When project reviews deem they have no significant environmental harms, “the connection to tribes ends right there,” he says.
Efforts to make the consultation process more inclusive have been in the works.
Right now, the Goldendale project is going through multiple licensing and scoping projects. The Washington Department of Ecology says it’s just started reaching out to the Yakama Nation during the very beginning of its environmental study. (The department has determined the project is likely to have “significant environmental impacts,” and thus needs more review.)
In the review process, “the cultural and archeological studies and evaluations from the tribe are on equal footing with any other environmental impact that needs to be addressed,” said Ecology spokesperson Joye Redfield-Wilder.
As for the federal licensing process, the Federal Energy Regulatory Commission did not respond to requests for comment, although there will be a consultation as well.
Last year Gov. Jay Inslee signed into law a bill that designated some pumped storage projects as ones of statewide significance, which could lead to expedited permitting and environmental review processes. The law requires a plan for consultation “with affected tribes,” which developers say would be a third path to meaningfully talking with tribes.
Rye Development and National Grid are leading the way for the Goldendale storage project until construction begins. The companies jointly began the project (and a similar facility near Klamath Falls, Oregon) before the projects were purchased by the Danish investment firm Copenhagen Infrastructure Partners.
“We understand the sensitivity of large development of any kind in large portions of Washington,” says Erik Steimle, vice president of Rye Development. “We’re committed to working collaboratively with the Yakama Nation and other (tribes). We’ve engaged the Umatilla and Nez Perce as well.”

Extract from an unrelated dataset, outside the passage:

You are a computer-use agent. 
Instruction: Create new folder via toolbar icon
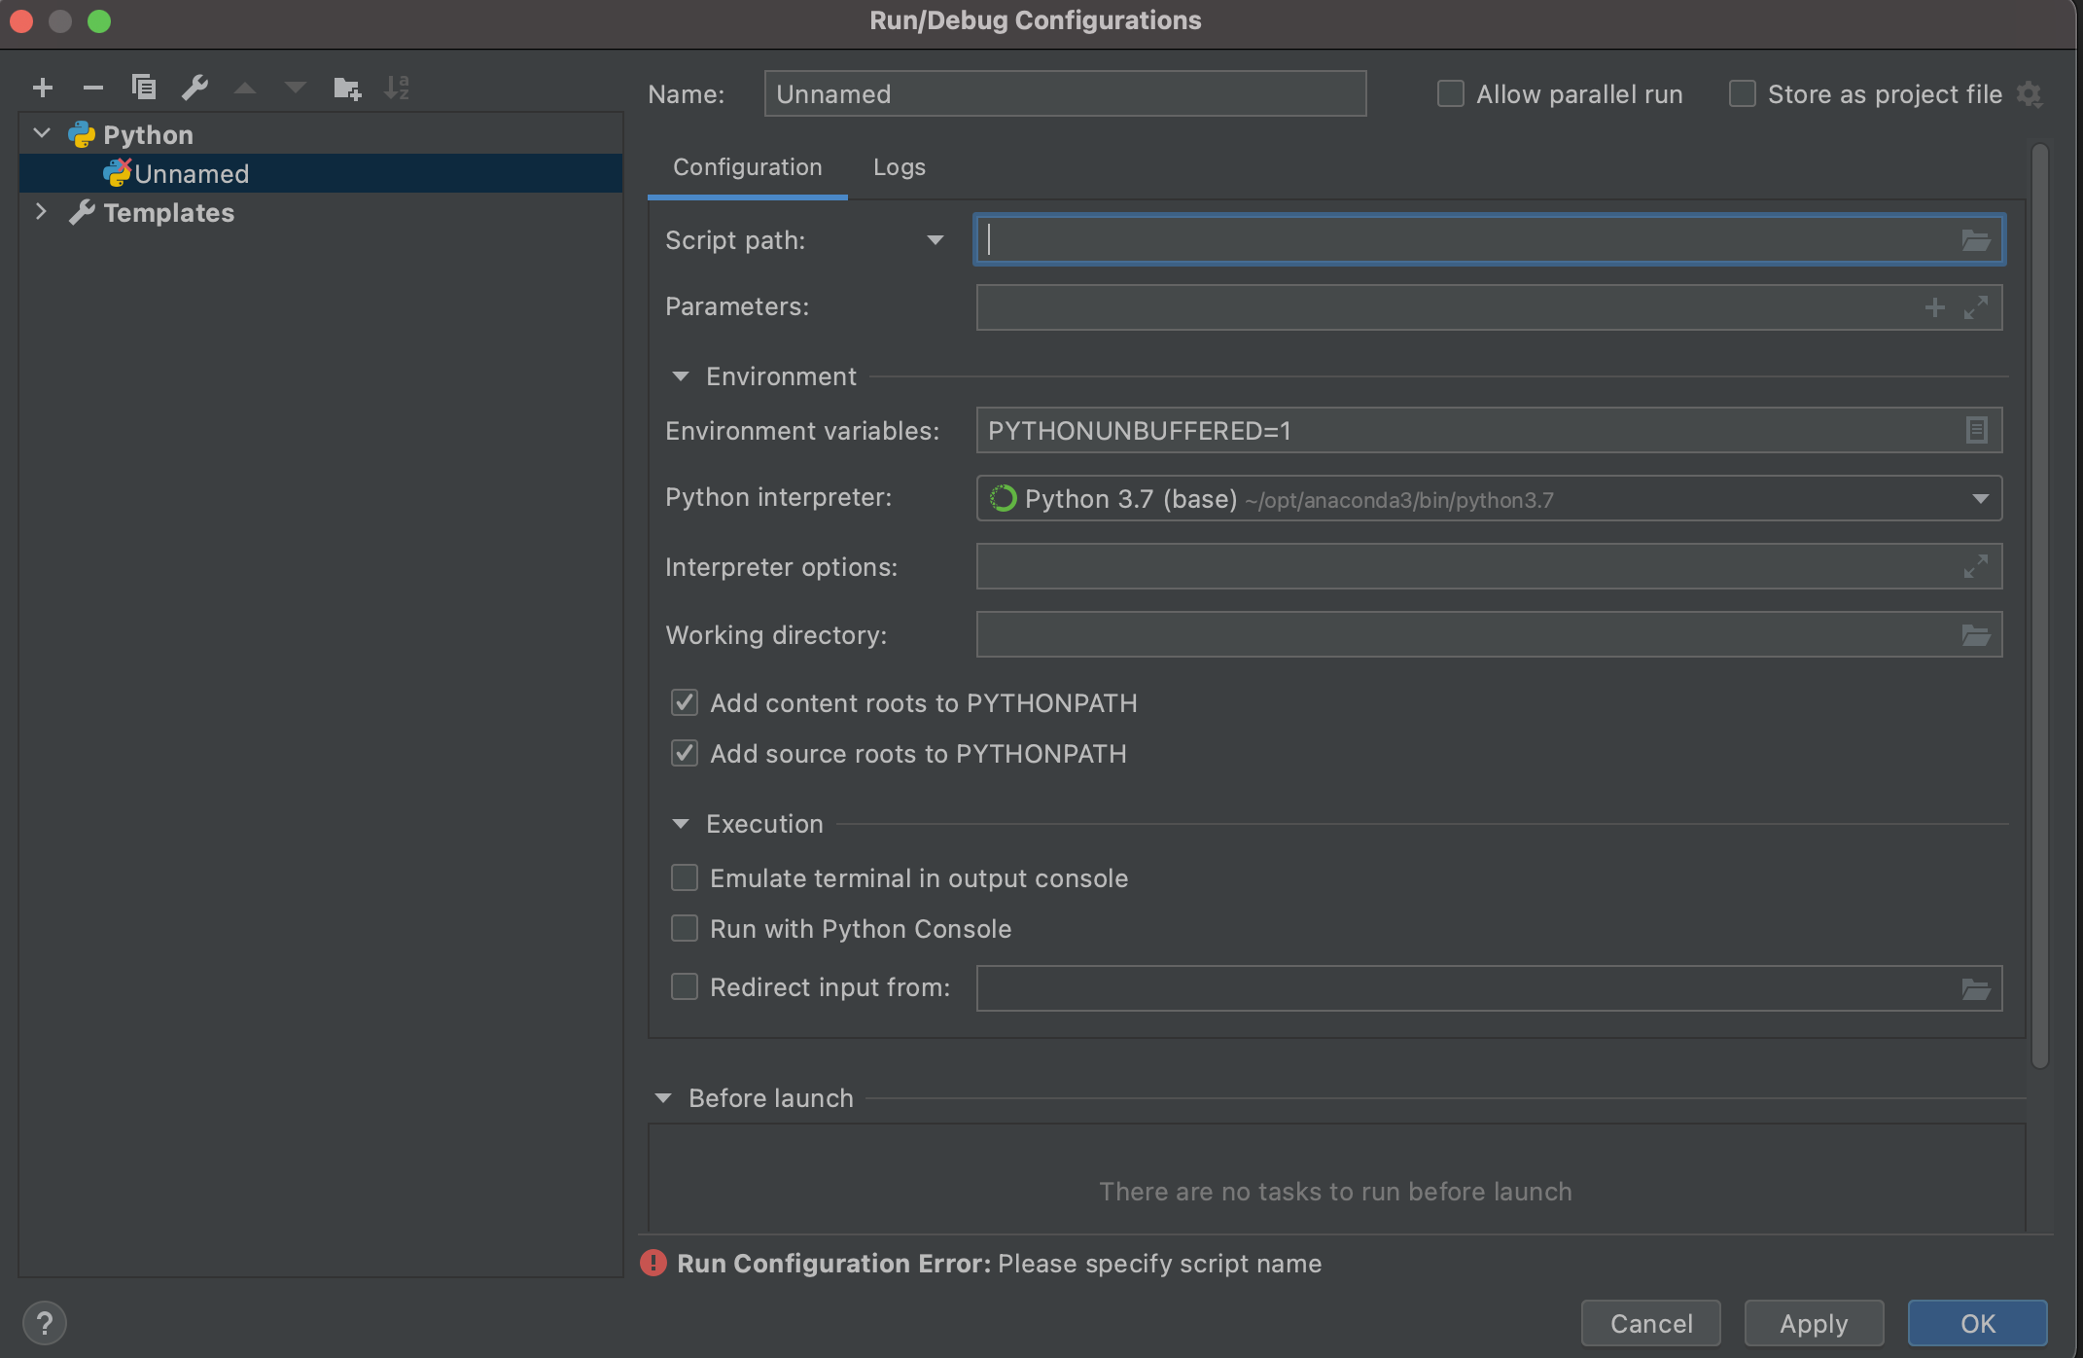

The Confederated Tribes of the Umatilla Indian Reservation (CTUIR) has voiced concerns regarding “historic property of religious and cultural significance.”
In a correspondence to a CTUIR archeologist, Steimle wrote: “We will continue to work with you to solicit information on important resources to the CTUIR and focus on resolving significant issues or concerns.”
The company stated in a 2020 FERC final license application that building the facility largely on top of a brownfield site – private land that was previously an aluminum smelter – has “relatively reduced potential for impacts to environmental and social resources.” In other words, they say this area hasn’t had traditional food gathering for sometime.
Steimle says the Northwest can’t meet its clean energy goals without a “massive amount of additional storage capacity, which this project can provide, with minimal environmental impacts.”
A coalition of 15 environmental groups recently sent a letter to the Washington and Oregon governors and senators urging the officials to “stand in solidarity with sovereign Tribal Nations.”
Imagining the future
Elaine Harvey, who lives near Put-a-lish, the site of the proposed pumped storage project, says she’s looking forward to one day becoming the head food gatherer in the area. Right now, that duty falls to her mom and her aunts.
Every year, a local farmer opens his gates for tribal members to gather food across the road from where the pumped storage project would be. Now, they gather roots underneath spinning wind turbines.
Harvey imagines, years from now, driving to her longhouse with her children and grandchildren in the backseat. She’s driving past the ridge where they once gathered first foods and she has to tell the kids what the large pools of water used for electricity generation used to be.
“It’s hard to think about that. … Green energy is not so green if it’s creating so much environmental injustice,” Harvey says. “It’s not going to come back after you destroy it. It’s irreversible.”